春來憶廣州(老舍)
作品欣賞
我愛花。因氣候、水土等等關係,在北京養花,頗為不易。冬天冷,院裡無法擺花,只好都搬到屋裡來。每到冬季,我的屋裡總是花比人多。形勢逼人!屋中養花,有如籠中養鳥,即使用心調護,也養不出個樣子來。除非特建花室,實在無法解決問題。我的小院裡,又無隙地可建花室!
一看到屋中那些半病的花草,我就立刻想起美麗的廣州來。去年春節後,我不是到廣州住了一個月嗎?哎呀,真是了不起的好地方!人極熱情,花似乎也熱情!大街小巷,院裡牆頭,百花齊放,歡迎客人,真是「交友看花在廣州」啊!
在廣州,對着我的屋門便是一株象牙紅,高與樓齊,盛開着一叢叢紅艷奪目的花兒,而且經常有些很小的小鳥,鑽進那朱紅的小「象牙」里,如蜂采蜜。真美!只要一有空兒,我便坐在階前,看那些花與小鳥。在家裡,我也有一棵象牙紅,可是高不及三尺,而且是種在盆子裡。它入秋即放假休息,入冬便睡大覺,且久久不醒,直到端陽左右,它才開幾朵先天不足的小花,絕對沒有那種秀氣的小鳥作伴!現在,它正在屋角打盹,也許跟我一樣,正想念它的故鄉廣東吧?
春天到來,我的花草還是不易安排:早些移出去吧,怕風霜侵犯;不搬出去吧,又都發出細條嫩葉,很不健康。這種細條子不會長出花來。看着真令人焦心!
好容易盼到夏天,花盆都運至院中,可還不完全順利。院小,不透風,許多花兒便生了病。特別由南方來的那些,如白玉蘭、梔子、榮莉、小金桔、茶花……也不怎麼就葉落枝枯,悄悄死去。因此,我打定主意,在買來這些比較嬌貴的花兒之時,就認為它們不能長壽,盡到我的心,而又不作幻想,以免枯死的時候落淚傷神。同時,也多種些叫它死也不肯死的花草,如夾竹桃之類,以期老有些花兒看。

## 提供資料
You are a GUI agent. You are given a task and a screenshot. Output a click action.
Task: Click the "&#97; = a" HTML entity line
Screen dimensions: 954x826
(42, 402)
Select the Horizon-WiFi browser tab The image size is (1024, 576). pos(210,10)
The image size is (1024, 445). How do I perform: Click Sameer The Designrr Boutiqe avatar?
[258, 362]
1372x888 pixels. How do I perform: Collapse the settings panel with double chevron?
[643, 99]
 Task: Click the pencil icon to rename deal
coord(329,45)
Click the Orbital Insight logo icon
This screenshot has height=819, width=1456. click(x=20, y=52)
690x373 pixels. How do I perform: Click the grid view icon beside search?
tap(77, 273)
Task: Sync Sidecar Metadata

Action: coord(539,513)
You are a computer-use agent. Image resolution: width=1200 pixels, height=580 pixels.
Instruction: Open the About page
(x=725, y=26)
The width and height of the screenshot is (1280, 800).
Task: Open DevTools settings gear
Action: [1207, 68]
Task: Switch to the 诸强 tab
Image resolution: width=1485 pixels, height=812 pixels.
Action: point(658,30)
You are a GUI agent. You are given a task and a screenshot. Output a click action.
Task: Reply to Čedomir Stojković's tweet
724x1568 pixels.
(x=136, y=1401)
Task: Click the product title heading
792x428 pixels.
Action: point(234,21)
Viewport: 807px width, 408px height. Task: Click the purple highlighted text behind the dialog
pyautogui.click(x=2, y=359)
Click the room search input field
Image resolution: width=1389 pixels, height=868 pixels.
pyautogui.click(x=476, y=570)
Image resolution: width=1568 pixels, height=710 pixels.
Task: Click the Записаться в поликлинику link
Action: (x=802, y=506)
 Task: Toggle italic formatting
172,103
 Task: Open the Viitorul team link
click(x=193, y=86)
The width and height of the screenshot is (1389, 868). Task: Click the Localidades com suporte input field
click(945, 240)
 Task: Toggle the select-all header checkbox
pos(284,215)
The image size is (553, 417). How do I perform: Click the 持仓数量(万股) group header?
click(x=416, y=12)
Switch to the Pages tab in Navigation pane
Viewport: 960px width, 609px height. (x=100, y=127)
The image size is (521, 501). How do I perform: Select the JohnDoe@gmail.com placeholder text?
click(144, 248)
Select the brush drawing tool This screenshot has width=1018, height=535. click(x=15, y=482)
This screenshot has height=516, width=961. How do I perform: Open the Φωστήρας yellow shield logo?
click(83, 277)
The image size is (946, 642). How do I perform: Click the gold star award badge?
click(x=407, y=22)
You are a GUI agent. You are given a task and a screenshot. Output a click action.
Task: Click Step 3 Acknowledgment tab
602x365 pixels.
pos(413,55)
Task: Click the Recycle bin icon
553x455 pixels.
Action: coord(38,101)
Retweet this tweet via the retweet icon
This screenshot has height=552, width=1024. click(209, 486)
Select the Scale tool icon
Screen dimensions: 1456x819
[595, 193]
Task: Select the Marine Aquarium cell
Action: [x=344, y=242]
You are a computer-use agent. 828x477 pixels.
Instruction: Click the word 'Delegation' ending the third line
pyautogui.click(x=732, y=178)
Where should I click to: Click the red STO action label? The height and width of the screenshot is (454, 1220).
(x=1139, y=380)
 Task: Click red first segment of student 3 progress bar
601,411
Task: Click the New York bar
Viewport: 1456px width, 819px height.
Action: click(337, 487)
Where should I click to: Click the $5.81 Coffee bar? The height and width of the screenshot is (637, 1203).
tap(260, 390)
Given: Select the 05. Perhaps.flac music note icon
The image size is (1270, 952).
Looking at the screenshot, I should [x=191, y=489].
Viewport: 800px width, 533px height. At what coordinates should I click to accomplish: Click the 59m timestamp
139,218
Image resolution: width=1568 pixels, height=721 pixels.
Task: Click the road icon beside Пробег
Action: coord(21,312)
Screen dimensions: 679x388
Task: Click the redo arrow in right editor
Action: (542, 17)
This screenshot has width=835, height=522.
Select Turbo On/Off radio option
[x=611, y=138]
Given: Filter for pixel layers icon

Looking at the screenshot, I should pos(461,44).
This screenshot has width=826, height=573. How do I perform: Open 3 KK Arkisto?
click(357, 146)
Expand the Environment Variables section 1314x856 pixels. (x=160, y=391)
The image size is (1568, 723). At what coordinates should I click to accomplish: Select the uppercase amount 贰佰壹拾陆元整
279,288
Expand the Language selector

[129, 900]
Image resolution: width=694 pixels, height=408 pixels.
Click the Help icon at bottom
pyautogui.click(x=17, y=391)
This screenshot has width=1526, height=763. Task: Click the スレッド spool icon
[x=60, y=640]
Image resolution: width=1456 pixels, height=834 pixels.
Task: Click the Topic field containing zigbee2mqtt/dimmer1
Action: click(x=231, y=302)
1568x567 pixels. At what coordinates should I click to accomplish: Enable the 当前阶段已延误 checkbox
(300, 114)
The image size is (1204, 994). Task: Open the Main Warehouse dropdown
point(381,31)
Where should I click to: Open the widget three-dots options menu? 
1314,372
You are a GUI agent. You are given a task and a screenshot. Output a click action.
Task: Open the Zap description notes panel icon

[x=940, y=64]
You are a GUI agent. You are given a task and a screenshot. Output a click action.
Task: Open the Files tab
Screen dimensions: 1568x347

## 練習題
A. 請照抄回憶廣州那篇文章中從「一看到屋中那些半病的花草,我」到「會長出花來。看着真令人焦心!」的一段,一字不改。
B. 找出條目中所有含有字串「panel」的行,並逐行原樣列出。比對時須區分大小寫。

## 參考答案
A.
一看到屋中那些半病的花草,我就立刻想起美麗的廣州來。去年春節後,我不是到廣州住了一個月嗎?哎呀,真是了不起的好地方!人極熱情,花似乎也熱情!大街小巷,院裡牆頭,百花齊放,歡迎客人,真是「交友看花在廣州」啊!
在廣州,對着我的屋門便是一株象牙紅,高與樓齊,盛開着一叢叢紅艷奪目的花兒,而且經常有些很小的小鳥,鑽進那朱紅的小「象牙」里,如蜂采蜜。真美!只要一有空兒,我便坐在階前,看那些花與小鳥。在家裡,我也有一棵象牙紅,可是高不及三尺,而且是種在盆子裡。它入秋即放假休息,入冬便睡大覺,且久久不醒,直到端陽左右,它才開幾朵先天不足的小花,絕對沒有那種秀氣的小鳥作伴!現在,它正在屋角打盹,也許跟我一樣,正想念它的故鄉廣東吧?
春天到來,我的花草還是不易安排:早些移出去吧,怕風霜侵犯;不搬出去吧,又都發出細條嫩葉,很不健康。這種細條子不會長出花來。看着真令人焦心!

B.
1372x888 pixels. How do I perform: Collapse the settings panel with double chevron?
Task: Open the Zap description notes panel icon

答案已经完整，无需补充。